Many years later, one of my friends, Jenette, who was also one of my greatest spiritual teachers, acquainted me with her view: ‘I see my soul as MUCH bigger than what sits in this chair. I see it as multi-faceted, pushing one focus of itself out into this reality.’


It’s the only view I’ve come across which, in the light of my personal experiences, makes sense to me. Rather than past lives, I think of other lives.


Aftermath


At the time, though, I was bewildered. I really did think I must be going mad after all. Of course, being me, I didn’t let on to anyone. I wrestled with it alone. I kept trying to find some rational cause which would explain what I’d experienced, and just nothing seemed to fit. I became withdrawn; I had terrible headaches almost constantly – and I tried very hard to conceal these symptoms from my family and friends, to keep functioning despite them. This private torment went on for months.


Then one day, at the end of my tether, I took a good look and decided: 


‘I’m still functioning in my life; I’m not doing any harm to myself or to anyone else. If I am mad, it’s obviously a fairly benign kind of madness. So, as I can’t find any rational explanation for these things, I might as well believe the irrational.’


Whew! Suddenly everything lightened. The headaches went away immediately. The mental confusion and churning brain left me. I concluded that it was the effort to resist believing in my own experiences that had been driving me mad.


My stock joke became, ‘Now I’ll believe anything!’

No, not quite.
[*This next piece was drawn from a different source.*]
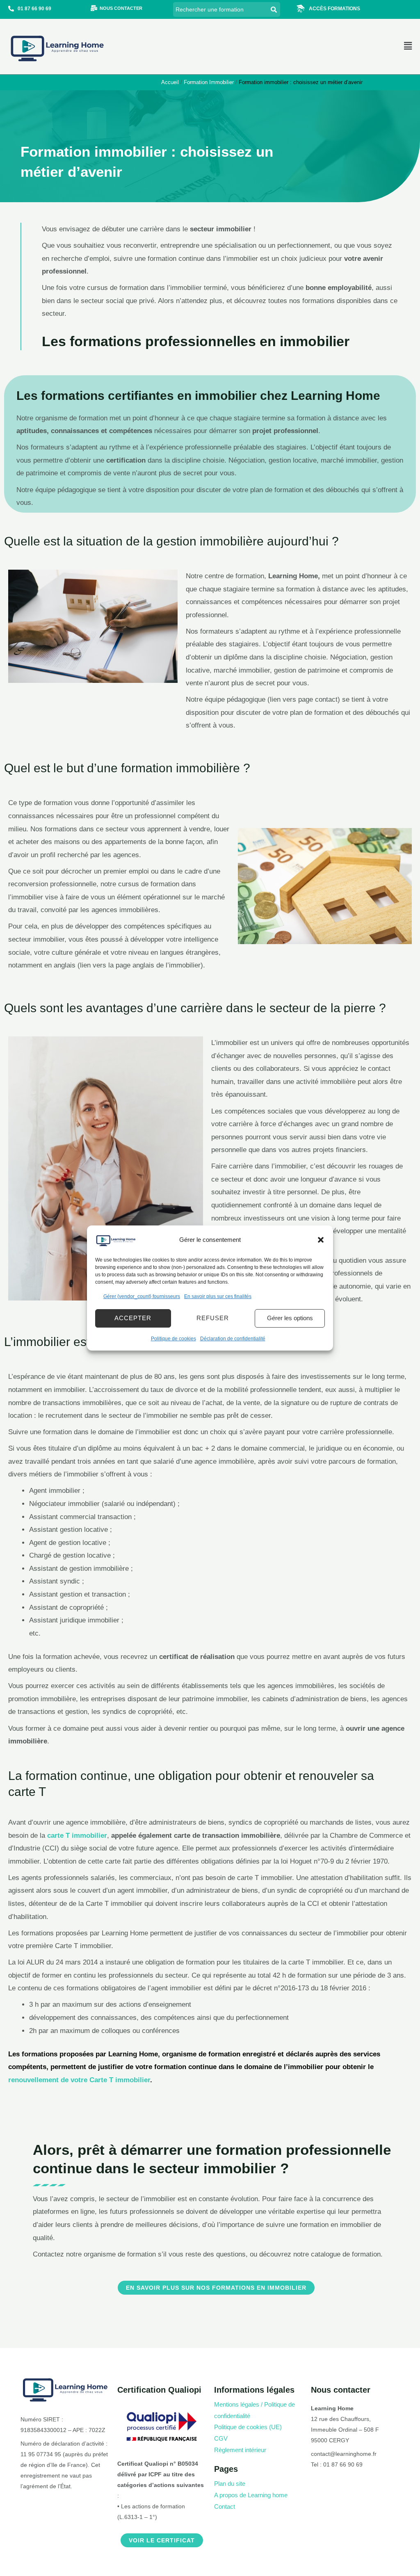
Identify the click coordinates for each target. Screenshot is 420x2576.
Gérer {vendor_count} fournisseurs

There are a lot of charlatans out there! And perhaps a lot of deluded and/or gullible people too. I still rely on my empirical experiences, and I still look to see if there are mundane explanations for those experiences. But I became open to the possibility that some things are in the realm of what we call paranormal, and are no less true or real for that, even if they can't be explained in terms we consider rational.


I learned to trust my ‘inner knowing.’ And in fact, it doesn’t let me down.